Liō

Just another day...

A newspaper comic by Mark Tatulli, revolving around the life of the titular character. Known for its lack of dialogue, unique storylines, and creepy protagonist. Plots revolve around the strange circumstances Lio gets into, usually with extremely dark punchlines. The comic is also known for frequently taking shots at other comic strips, both for one-offs and even occasionally longer storylines. The strip premiered in 2005

It should be noted that Tatulli also wrote another published comic strip, Heart of the City, which is far more mainstream.

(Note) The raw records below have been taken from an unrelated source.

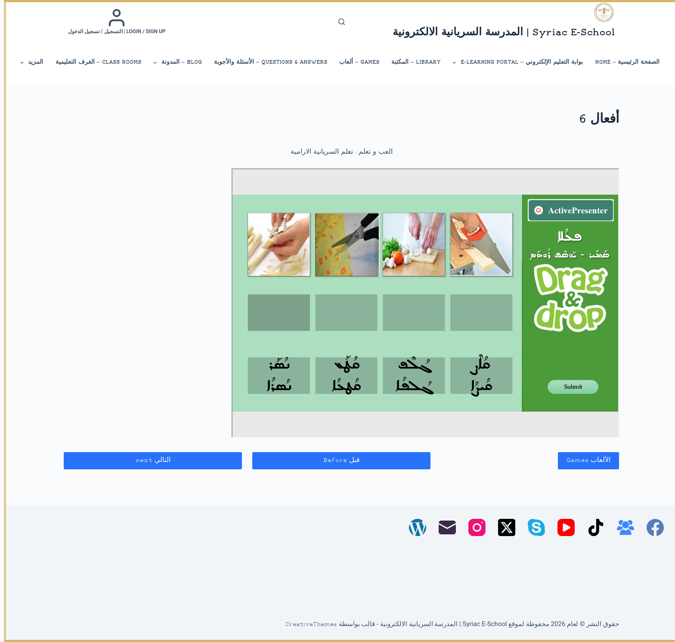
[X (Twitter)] (502, 527)
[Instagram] (473, 527)
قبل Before (337, 460)
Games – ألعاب (355, 62)
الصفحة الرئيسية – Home (623, 62)
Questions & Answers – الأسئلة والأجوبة (266, 62)
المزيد (27, 63)
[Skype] (532, 527)
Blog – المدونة (173, 63)
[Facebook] (651, 527)
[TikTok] (592, 527)
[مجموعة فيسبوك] (621, 527)
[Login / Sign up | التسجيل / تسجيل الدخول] (113, 21)
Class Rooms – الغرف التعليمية (94, 62)
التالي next (149, 460)
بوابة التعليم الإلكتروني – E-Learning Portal (513, 63)
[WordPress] (413, 527)
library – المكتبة (412, 62)
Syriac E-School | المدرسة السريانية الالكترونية (500, 33)
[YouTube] (562, 527)
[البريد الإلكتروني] (443, 527)
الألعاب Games (585, 460)
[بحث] (337, 22)
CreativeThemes (307, 624)
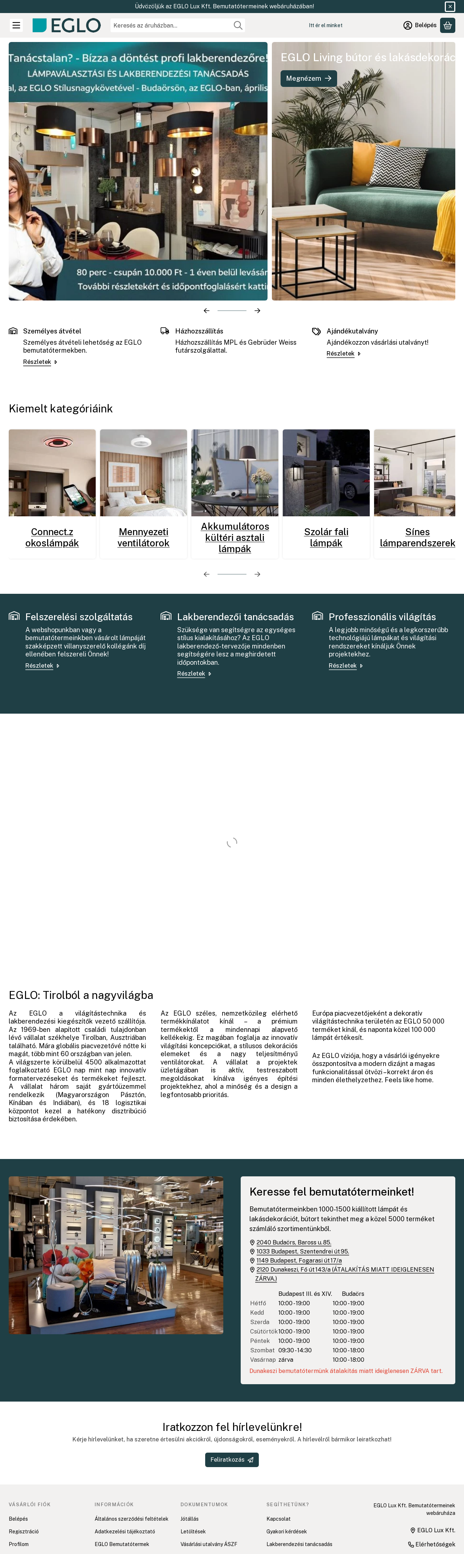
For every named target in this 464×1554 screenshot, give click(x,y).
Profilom (19, 1481)
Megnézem (309, 78)
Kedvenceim (23, 1506)
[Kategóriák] (16, 25)
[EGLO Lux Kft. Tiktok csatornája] (420, 1502)
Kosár (15, 1494)
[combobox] (177, 25)
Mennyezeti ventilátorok (143, 474)
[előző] (207, 248)
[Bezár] (450, 6)
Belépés (18, 1456)
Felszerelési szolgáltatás (296, 1494)
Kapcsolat (278, 1456)
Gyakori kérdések (286, 1468)
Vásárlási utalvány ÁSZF (209, 1481)
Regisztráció (24, 1468)
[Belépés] (420, 25)
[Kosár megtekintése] (447, 25)
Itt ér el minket (326, 25)
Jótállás (190, 1456)
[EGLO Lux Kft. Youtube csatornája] (380, 1502)
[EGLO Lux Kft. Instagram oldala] (400, 1502)
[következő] (257, 248)
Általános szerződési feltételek (132, 1456)
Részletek (40, 298)
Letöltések (193, 1468)
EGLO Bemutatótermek (122, 1481)
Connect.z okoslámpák (52, 474)
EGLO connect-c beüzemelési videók (301, 1523)
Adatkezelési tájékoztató (125, 1468)
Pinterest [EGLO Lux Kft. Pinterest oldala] (363, 1513)
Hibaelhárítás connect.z (294, 1506)
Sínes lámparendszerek (418, 474)
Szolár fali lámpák (326, 474)
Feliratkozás (232, 1396)
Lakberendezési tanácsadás (299, 1481)
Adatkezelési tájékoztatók (212, 1494)
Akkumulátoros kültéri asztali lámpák (235, 474)
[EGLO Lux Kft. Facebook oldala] (359, 1502)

Can be seen in animated form here. [dead link]

Tropes used in Liō include:
  • Bedsheet Ghost: This strip plays with it.
  • Butt Monkey: Lio himself seems to have fallen into this nowadays.
  • Cardiovascular Love: Parodied at least twice, once with duct tape for a broken one, and once when it needed a defibrillator.
  • Cats Are Mean: Lio's cat Cybil.
  • Cool Old Lady: Lio's Grandma. Although she doesn't actually appear, we get the impression that she's cool by letter writings such as this
  • Creepy Child: Lio, with his blank eyes and interesting choice of pets. Oh, and he will happily feed puppies to them.
  • Dark Is Not Evil: Despite his strange taste in pets, and His friendships with slasher movie icons, Lio is a decent kid at heart.
  • Did We Just Have Tea with Cthulhu?: Among others, Lio is friends with Death, Michael Meyers, Jason Voorhees, Freddy Krueger, Leatherface, and a giant man-eating fish monster.
  • Editorial Synaesthesia: In one Running Gag, Lio's crush on Eva is shown as a heart in the usual fashion, which Eva then physically shreds/stabs/etc..
  • Eldritch Abomination: Lio has a pet cthulhu named Cephalopod. (No, that isn't backwards.)
  • Fluffy Tamer: Just look at all of Lio's "pets" in the upper strip. Then, look at what he's trying to get as a new one in the lower strip.
  • Friend to All Living Things: Lio loves and is loved by all animals, from monsters, to squids, to bunnies -- although this does come with an awareness that some of his animal friends eat other animals or even humans, and a willingness to indulge their appetites. His tendency to automatically take the side of the animals in any animal vs. human situations does manage to backfire rather spectacularly on one occasion, when he's mugged by some baby ducks he just saved from a hunter.
  • Genre Busting: When you get right down to it, it's like nothing else in America. The closest it gets to "normal" is when it emulates Calvin and Hobbes, but it's just as likely to resemble a Victorian morality fable mixed with Surreal Horror.
  • Heroic Mime: Lio.
  • Knife Nut: Eva, who Lio has repeatedly tried and failed to get a date with.
  • Made From Real Girl Scouts: Ripped off the trope-naming joke once, and has had other jokes based on the same general idea.
  • Missing Mom: It's eventually revealed that she has died, in a Christmas strip no less, although with no mention of where or when.
  • Mr. Imagination: Lio, although it plays a smaller role in the strip than you might think. Almost all the weird stuff that happens is explicitly real -- backed up by Word of God -- and it's nearly always completely unambiguous about the rare occasions where it isn't.
  • Nightmare Fetishist: Lio has a giant squid and a snake as pets. He tried to bring them to the school dance once.
  • Nightmare Fuel Station Attendant: Lio. Are you starting to get an idea of what this strip is like?
  • No Smoking: Lio seems not to like smokers very much.
  • Obviously Evil: Anyone who's an Asshole Victim is readily identifiable by having bad teeth.
    • Eva has even worse teeth than most of the Asshole Victims. Draw your own conclusions.
  • Perky Goth: Lio himself.
  • Surreal Horror: Quite a lot of strips have a one-shot character appear as an Asshole Victim for two panels, then die in a bizarre and disturbing way in the third. Even the main characters are subject to random attacks by skeletons and leaf monsters, though Lio and Eva are Badass enough to outfight them, and Lio's father knows when to flee.
  • Take That: Repeatedly pokes fun at other comics. It's gone after Peanuts the most, likely out of response to an incident where Tatuli received hate mail when Lio replaced Peanuts reruns in one its papers. This strip probably wins an award for the most Take Thats in the entire run, while this strip is probably the most brutal assault on a single comic.
  • Toilet Humour: Used occasionally.
  • Weirdness Magnet: Weird stuff happens around Lio whether or not he actively seeks it out or causes it.